OSU recently held its 2019 Spring commencement, and its speaker was CNN host and Washington Post columnist, Fareed Zakaria. The crowd could not stop laughing at his seemingly sad resting face up on the big screen, but his commencement speech was even more interesting. What started out as a speech about education turned into a bunch of statistics that were not so important for graduation, but he ended on a heartwarming note that made everyone want to text the people most important to them. So good speech after all?
Zakaria started by talking about how educated and like-minded people tend to group together and move from the small towns they grew up in to large cities with more opportunities. This is certainly true in my case, as I am from a small town, but I enjoy Columbus because my ideology aligns better with the people who live here. I found this part of his speech relevant and kind of inspiring. Encouraging students and their families to move to where they can make the most of their lives and be around those who feel similarly was a compelling call to action. This part of Zakaria’s speech also spoke directly to me because I am staying in Columbus as a college graduate.

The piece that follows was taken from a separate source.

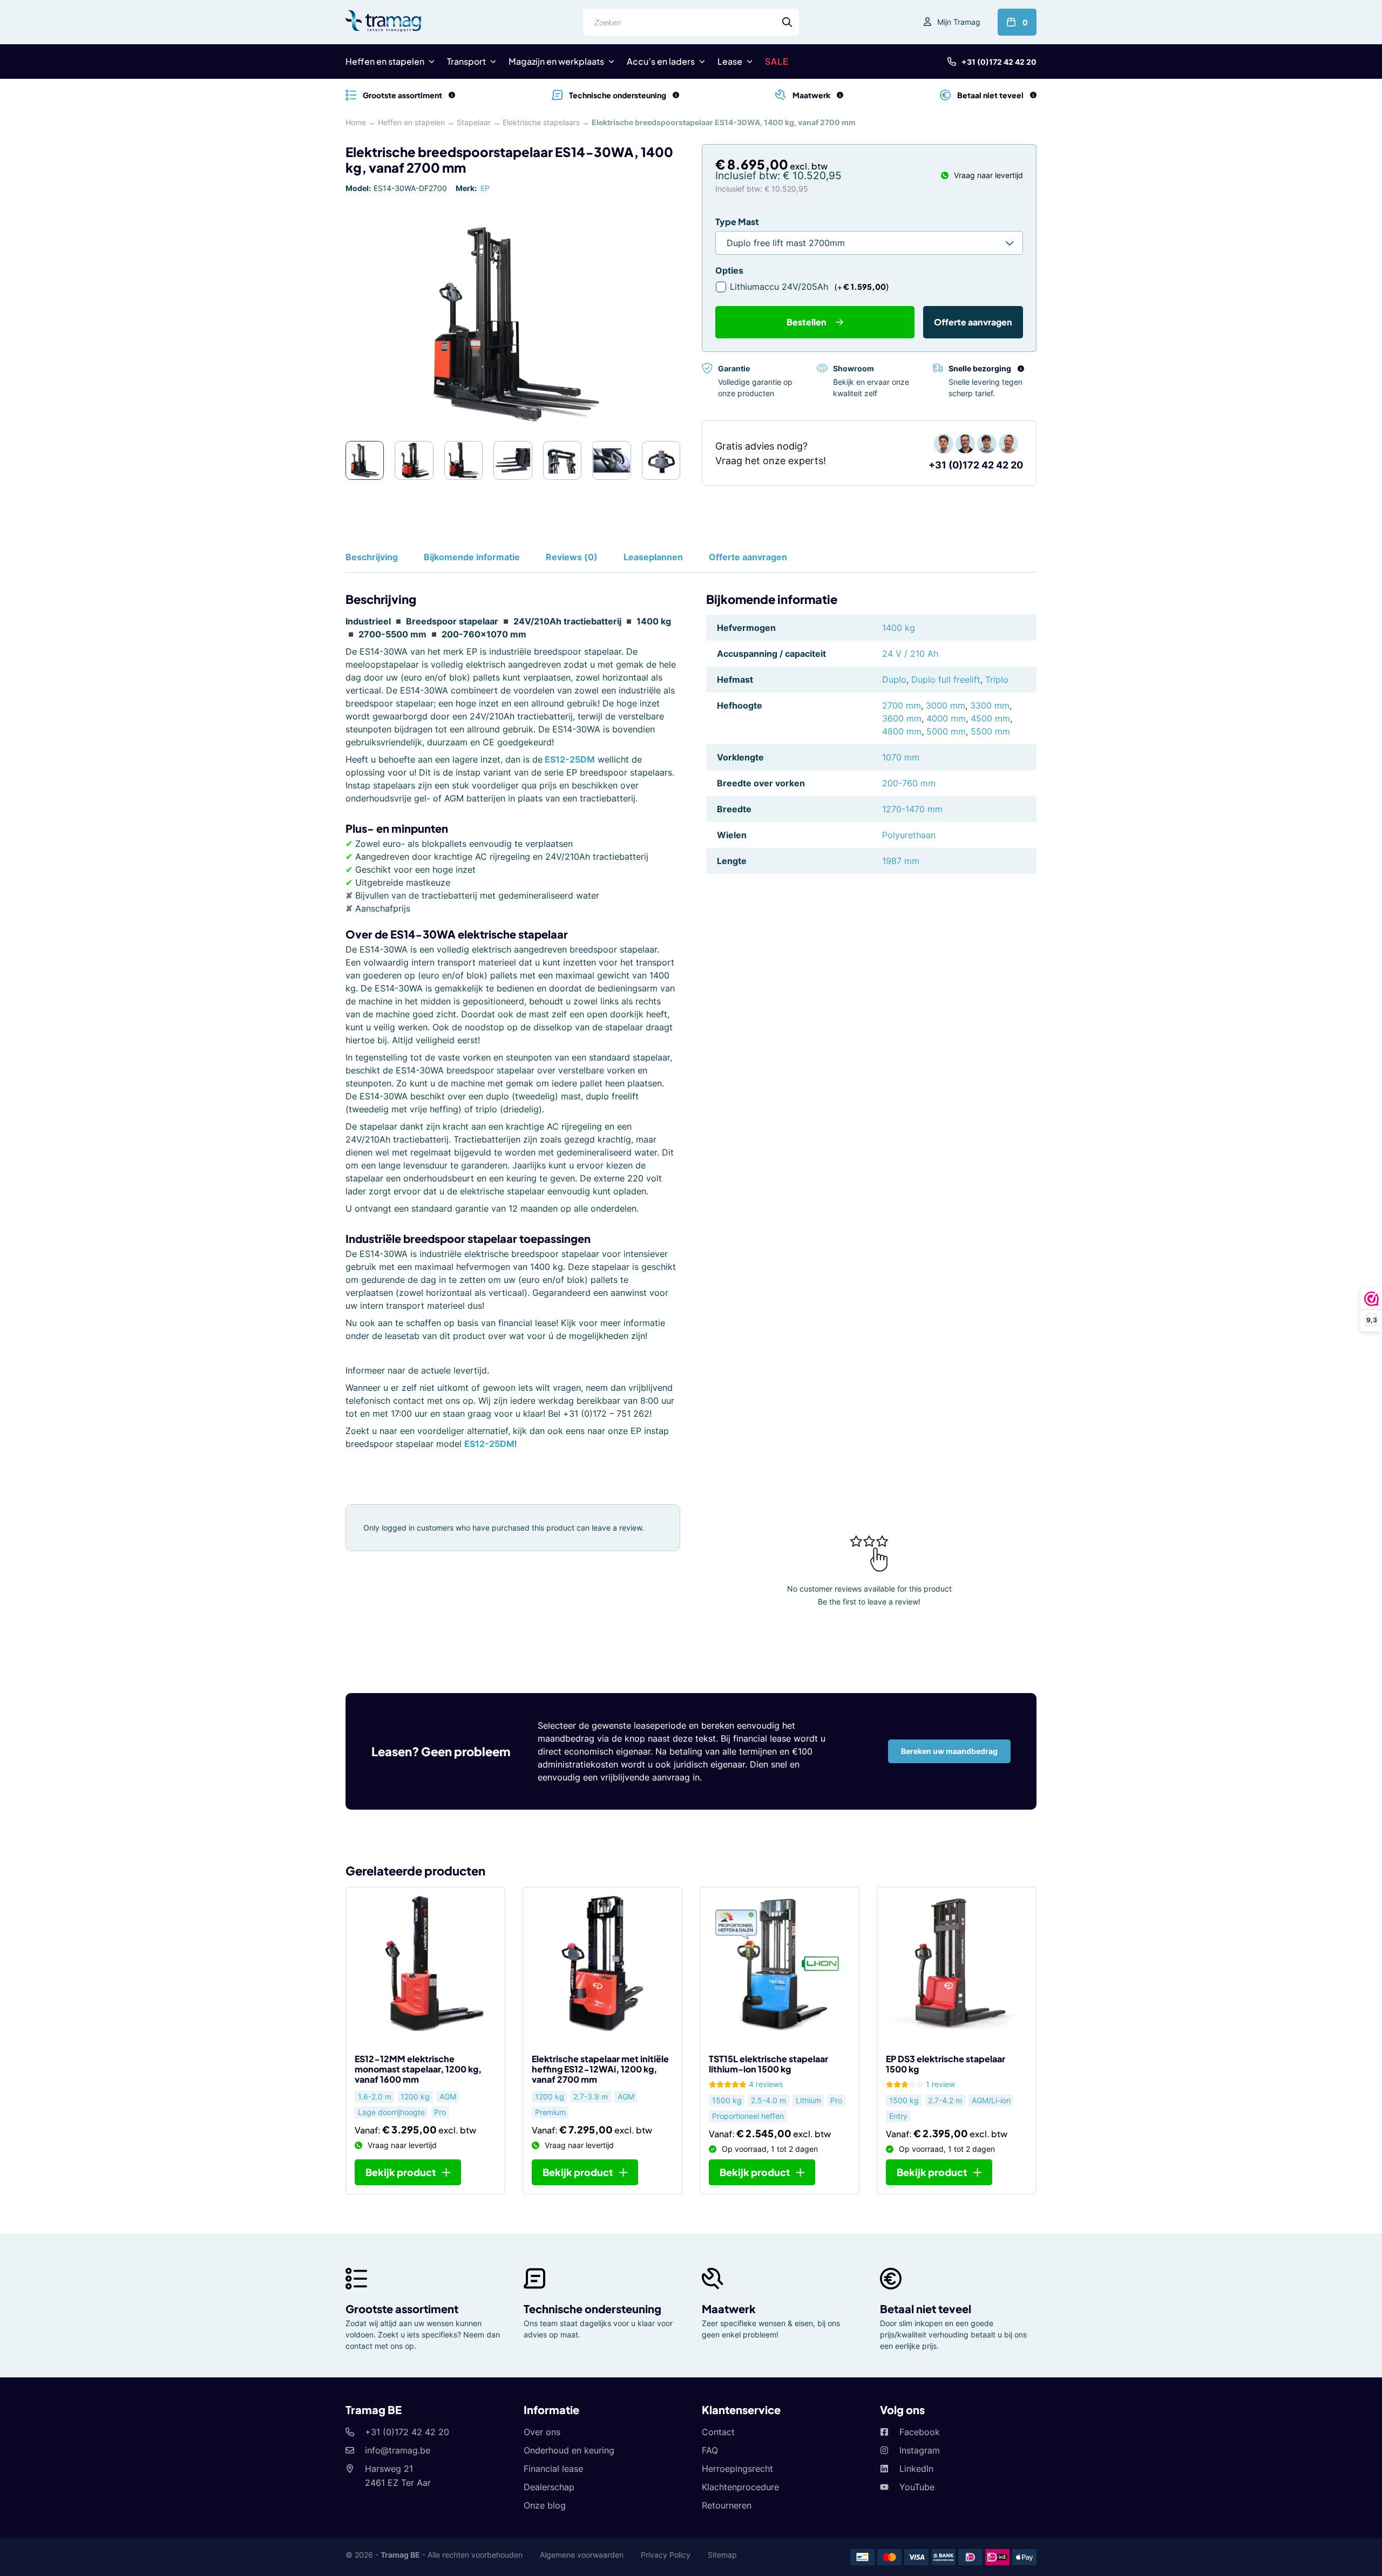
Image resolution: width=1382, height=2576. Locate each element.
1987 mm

But then, things got weird. Zakaria went on to talk about statistics in regards to voting, which is already walking a thin line with such a diverse amount of people and a large crowd in The Shoe. I don’t think anyone there will remember the numbers he talked about, but they will remember holding their breath wondering if it was going to get too political. Luckily, no such stance was taken.
Zakaria really got to me with the part of his speech about parents, and how you will never know how much they love you until you have kids, too. It made me text my parents in the stands even though the service was being spotty. The message itself was quite meaningful, but I felt he could have been broader with the family context, simply because everyone has different relationships and family structures. He could have been more inclusive, as not everyone is raised by their parents or has positive relationships with them, and he could’ve expanded on this by simply naming other possible family members, friends, or even significant others.
His point about not fully understanding your parents’ love until you have kids was tear-jerking, but it came across as a bit odd. This may be nit-picky, but as far as graduates who may not want kids or who are content just being “pet-parents” goes, I don’t think they understand their parents’ or other supporters in their lives’ love any less. Though Zakaria wasn’t trying to be narrow-minded, as the main message was to thank those who have loved and supported you throughout your college journey, this part could have been more encompassing. Our class is definitely more inclusive about these types of things, and we think carefully before speaking because we are hyper aware that not everyone has the same type of family structure, and we don’t want to exclude someone accidentally.
Overall, Zakaria’s speech wasn’t bad, but it definitely had areas for improvement. My message to future speakers would be to keep the statistics talk low and the humor high—it’ll engage the crowd better and make them forget how long they’ve been sitting in the sun waiting for the end of the Ph.D. name acknowledgements.